■ To do ■
Of the lines listed below, return exactly those that run from the line containing "Task: Click the 后台: 192.168.20.1 address text" through the line containing "This screenshot has height=411, width=656.", both included.
********************
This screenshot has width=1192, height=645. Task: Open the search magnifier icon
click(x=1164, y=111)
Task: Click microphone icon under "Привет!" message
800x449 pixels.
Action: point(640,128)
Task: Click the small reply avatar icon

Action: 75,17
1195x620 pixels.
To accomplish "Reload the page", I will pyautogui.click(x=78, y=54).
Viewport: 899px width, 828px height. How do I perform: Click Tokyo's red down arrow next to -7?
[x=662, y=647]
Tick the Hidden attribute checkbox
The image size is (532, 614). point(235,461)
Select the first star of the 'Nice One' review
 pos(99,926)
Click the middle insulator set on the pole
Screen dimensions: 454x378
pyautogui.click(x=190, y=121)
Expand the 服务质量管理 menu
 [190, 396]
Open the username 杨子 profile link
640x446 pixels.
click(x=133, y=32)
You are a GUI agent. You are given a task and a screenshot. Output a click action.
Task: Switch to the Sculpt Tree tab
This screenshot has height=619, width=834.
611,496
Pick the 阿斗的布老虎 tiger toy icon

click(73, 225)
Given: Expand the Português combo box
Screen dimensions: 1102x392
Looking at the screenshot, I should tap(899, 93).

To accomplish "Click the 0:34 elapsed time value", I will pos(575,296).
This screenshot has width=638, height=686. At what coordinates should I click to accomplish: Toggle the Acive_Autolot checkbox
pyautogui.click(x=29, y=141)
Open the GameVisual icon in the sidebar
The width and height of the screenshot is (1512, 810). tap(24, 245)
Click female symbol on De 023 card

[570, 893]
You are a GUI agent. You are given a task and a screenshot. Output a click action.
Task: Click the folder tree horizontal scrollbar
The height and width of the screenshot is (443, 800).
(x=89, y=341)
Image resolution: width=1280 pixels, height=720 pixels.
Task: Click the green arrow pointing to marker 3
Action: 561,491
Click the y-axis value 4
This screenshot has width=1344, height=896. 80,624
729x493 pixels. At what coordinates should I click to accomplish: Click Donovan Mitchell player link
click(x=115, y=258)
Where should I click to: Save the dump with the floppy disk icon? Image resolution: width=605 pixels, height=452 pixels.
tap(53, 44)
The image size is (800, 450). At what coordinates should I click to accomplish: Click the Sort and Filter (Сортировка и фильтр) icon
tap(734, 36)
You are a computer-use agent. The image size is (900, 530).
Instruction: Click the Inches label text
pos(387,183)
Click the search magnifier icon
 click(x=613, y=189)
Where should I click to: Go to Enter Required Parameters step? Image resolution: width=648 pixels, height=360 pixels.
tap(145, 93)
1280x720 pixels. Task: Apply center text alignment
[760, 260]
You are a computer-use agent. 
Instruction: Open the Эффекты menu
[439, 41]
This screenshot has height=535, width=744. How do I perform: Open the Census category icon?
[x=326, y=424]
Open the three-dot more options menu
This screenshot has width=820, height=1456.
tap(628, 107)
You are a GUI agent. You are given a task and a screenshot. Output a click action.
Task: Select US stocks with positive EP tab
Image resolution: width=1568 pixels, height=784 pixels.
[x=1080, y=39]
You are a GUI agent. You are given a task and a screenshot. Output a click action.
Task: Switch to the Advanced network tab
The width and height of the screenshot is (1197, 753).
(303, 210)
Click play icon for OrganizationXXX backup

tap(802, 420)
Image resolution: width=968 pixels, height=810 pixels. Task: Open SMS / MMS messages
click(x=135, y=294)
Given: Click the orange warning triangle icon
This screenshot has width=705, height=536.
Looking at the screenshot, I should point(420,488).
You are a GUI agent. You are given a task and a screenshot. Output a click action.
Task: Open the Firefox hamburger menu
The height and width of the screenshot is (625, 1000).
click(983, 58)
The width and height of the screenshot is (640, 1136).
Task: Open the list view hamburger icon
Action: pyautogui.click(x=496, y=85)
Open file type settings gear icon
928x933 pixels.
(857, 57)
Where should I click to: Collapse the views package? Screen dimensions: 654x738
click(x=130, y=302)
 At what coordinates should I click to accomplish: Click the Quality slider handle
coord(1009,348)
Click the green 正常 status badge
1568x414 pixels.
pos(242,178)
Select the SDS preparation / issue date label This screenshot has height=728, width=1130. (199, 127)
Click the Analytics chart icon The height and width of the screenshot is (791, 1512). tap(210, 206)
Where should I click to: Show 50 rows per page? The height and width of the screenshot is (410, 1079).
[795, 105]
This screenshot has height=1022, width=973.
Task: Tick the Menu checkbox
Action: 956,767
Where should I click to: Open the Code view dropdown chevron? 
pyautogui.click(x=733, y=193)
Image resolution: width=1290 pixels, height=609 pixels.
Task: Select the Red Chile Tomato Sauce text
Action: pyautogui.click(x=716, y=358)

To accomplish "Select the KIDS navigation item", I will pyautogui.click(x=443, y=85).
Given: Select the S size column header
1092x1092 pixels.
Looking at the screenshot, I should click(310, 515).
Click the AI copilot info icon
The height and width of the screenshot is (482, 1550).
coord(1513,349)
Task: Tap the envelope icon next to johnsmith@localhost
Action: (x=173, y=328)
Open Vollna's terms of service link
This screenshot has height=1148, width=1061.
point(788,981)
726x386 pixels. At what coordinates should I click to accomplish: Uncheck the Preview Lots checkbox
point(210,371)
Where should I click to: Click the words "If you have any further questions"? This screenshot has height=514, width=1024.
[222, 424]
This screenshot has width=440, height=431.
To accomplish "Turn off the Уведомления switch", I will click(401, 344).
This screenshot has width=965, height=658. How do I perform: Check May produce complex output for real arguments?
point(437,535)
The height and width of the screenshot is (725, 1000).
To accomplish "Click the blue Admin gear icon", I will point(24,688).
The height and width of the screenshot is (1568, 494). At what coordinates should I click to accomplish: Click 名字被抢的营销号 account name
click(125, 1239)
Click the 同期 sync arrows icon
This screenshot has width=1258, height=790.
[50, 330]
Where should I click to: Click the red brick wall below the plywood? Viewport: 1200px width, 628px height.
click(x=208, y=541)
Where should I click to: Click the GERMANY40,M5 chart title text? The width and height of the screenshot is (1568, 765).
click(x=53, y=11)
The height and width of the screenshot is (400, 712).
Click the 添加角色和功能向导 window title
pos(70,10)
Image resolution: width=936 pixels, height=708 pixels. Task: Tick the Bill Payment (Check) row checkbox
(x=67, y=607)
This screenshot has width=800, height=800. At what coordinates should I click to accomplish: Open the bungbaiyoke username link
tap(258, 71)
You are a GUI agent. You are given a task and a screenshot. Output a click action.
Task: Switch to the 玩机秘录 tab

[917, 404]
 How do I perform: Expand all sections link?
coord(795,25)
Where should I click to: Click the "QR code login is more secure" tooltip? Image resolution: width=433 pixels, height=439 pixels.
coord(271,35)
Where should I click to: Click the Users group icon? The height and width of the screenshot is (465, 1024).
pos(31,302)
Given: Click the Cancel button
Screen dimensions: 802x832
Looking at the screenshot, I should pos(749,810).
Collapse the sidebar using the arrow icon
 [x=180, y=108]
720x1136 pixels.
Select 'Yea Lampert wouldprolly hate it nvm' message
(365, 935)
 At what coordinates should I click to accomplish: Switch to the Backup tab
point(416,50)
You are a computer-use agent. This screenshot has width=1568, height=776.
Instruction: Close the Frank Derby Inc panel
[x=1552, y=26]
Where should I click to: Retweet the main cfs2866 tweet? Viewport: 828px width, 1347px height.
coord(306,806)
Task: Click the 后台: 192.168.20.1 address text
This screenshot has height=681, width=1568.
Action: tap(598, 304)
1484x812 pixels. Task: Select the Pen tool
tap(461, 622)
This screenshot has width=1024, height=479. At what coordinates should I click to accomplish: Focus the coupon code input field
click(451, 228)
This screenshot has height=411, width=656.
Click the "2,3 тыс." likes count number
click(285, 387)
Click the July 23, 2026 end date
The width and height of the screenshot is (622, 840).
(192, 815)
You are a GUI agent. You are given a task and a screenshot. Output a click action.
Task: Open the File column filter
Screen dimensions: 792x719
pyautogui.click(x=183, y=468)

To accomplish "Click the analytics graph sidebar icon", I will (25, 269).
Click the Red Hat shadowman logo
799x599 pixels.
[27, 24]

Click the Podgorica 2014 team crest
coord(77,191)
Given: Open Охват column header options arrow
********************
■ Worked solution ■
Task: Click the 后台: 192.168.20.1 address text
This screenshot has height=681, width=1568.
Action: tap(598, 304)
1484x812 pixels. Task: Select the Pen tool
tap(461, 622)
This screenshot has width=1024, height=479. At what coordinates should I click to accomplish: Focus the coupon code input field
click(451, 228)
This screenshot has height=411, width=656.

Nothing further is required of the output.